Q3 Operating Profit Falls 93% for SK Hynix

SK Hylink's decline in operating profit from Q3 2018 to Q3 of 2019/ Source: SK Hynix

SK Hynix, the chip-making arm of SK Group, said that falling memory chip prices and sluggish global demand resulted in its operating profit to plunge 93 percent in the third quarter from the previous year.

In its earnings report for the third quarter, the company listed sales worth 6.83 trillion won ($5.58 billion) and operating profit of 472.6 billion won ($402.73 million), a drop of 40 percent and 93 percent respectively in the same quarter of 2018.

Since the second quarter of 2016, this is the first time the chipmaker reported an operating profit below 500 billion won.

Rising demand for memory chips for corporate servers and data centers gave SK Hynix a boost in sales in semiconductor super-cycle for the past two years.

However, stagnant smartphone sales decreased memory chip demand from global IT companies, and growing uncertainties caused by trade disputes between Korea and Japan and between U.S. and China caused the company to suffer dramatic plunges in 2019.

The company explained that efforts to decrease production costs of memory chips could not offset the price decline leading to profit loss by almost one-tenth.

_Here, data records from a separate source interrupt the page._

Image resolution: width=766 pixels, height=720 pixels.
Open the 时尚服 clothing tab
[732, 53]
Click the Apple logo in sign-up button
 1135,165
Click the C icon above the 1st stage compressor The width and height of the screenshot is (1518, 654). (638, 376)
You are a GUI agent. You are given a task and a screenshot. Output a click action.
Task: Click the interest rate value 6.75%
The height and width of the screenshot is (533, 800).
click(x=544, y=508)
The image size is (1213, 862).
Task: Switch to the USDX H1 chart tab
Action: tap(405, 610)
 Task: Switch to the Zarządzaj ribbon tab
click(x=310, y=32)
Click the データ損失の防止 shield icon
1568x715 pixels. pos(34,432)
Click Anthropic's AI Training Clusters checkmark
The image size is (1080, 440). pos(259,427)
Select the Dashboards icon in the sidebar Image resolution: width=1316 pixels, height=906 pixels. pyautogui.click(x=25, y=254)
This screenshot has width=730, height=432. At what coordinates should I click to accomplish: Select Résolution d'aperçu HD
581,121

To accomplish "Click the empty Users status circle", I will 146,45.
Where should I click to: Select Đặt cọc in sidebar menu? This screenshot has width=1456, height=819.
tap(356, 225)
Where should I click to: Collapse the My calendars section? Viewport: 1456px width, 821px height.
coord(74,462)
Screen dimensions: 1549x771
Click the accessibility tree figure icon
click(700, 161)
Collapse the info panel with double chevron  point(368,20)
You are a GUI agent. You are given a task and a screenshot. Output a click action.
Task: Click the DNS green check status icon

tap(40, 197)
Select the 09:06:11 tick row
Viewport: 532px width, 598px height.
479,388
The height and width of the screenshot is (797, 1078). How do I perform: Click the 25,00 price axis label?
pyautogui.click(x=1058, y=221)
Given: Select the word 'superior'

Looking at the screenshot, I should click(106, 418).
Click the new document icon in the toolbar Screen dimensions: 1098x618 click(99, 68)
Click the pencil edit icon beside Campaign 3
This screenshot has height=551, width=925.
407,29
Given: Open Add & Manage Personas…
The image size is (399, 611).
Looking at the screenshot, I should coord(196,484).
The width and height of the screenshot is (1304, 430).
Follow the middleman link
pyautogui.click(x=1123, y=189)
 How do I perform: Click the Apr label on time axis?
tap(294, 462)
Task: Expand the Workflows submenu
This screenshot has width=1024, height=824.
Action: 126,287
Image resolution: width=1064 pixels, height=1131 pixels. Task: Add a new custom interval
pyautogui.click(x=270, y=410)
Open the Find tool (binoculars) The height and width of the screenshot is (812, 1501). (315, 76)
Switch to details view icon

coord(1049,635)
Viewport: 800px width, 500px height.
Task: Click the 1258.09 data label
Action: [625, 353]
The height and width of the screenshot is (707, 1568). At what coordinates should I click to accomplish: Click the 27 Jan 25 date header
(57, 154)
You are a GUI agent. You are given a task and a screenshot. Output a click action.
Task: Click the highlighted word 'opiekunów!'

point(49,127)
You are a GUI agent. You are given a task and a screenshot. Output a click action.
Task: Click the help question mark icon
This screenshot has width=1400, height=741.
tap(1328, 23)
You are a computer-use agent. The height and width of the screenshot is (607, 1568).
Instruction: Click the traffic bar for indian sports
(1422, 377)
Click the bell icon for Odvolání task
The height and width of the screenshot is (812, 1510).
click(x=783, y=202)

“The revenue in the third quarter increased by 6 percent quarter-on-quarter as demand began to pick up. However, the operating profit fell by 26 percent quarter-on-quarter as the DRAM unit cost reduction was not enough to offset the price drop,” the company said.

It said that from the previous quarter, its DRAM sales increased by 23 percent, but continued price decline saw the average selling price was decreasing by 16 percent.

The world’s second-largest memory chipmaker focused more on the solid-state drives (SSDs) and high-density mobile markets for the NAND flash memory chips. The sales volume decreased by one percent from the previous quarter, even though the market is showing signs of recovery.

The company said it would decrease its production capacity and investment for both the NAND and DRAM flash memory chips with the expected prolonged sluggish semiconductor demand.

SK Hynix will decrease the production capacity of 2D NAND flash chips and will transform part of its M10 plant in Icheon, Gyeonggi Province, from a DRAM production line to CMOS image sensor production lines.

“As a result, both DRAM and NAND flash capacity will decrease next year compared to this year, and the amount of investment is expected to shrink considerably next year as well,” SK Hynix said.

For future business, the company said that its customer companies lowered their inventory levels improving demand for DRAM. Also, increased demand for high-density NAND chips and decreased chip prices caused the need for NAND flash memory to rise.

The demand for memory chips will keep rising as more countries are planning to launch fifth-generation (5G) networks for mobile phones next year.

SK Hynix will proceed to focus on selling high-density and high-priced products to make a breakthrough.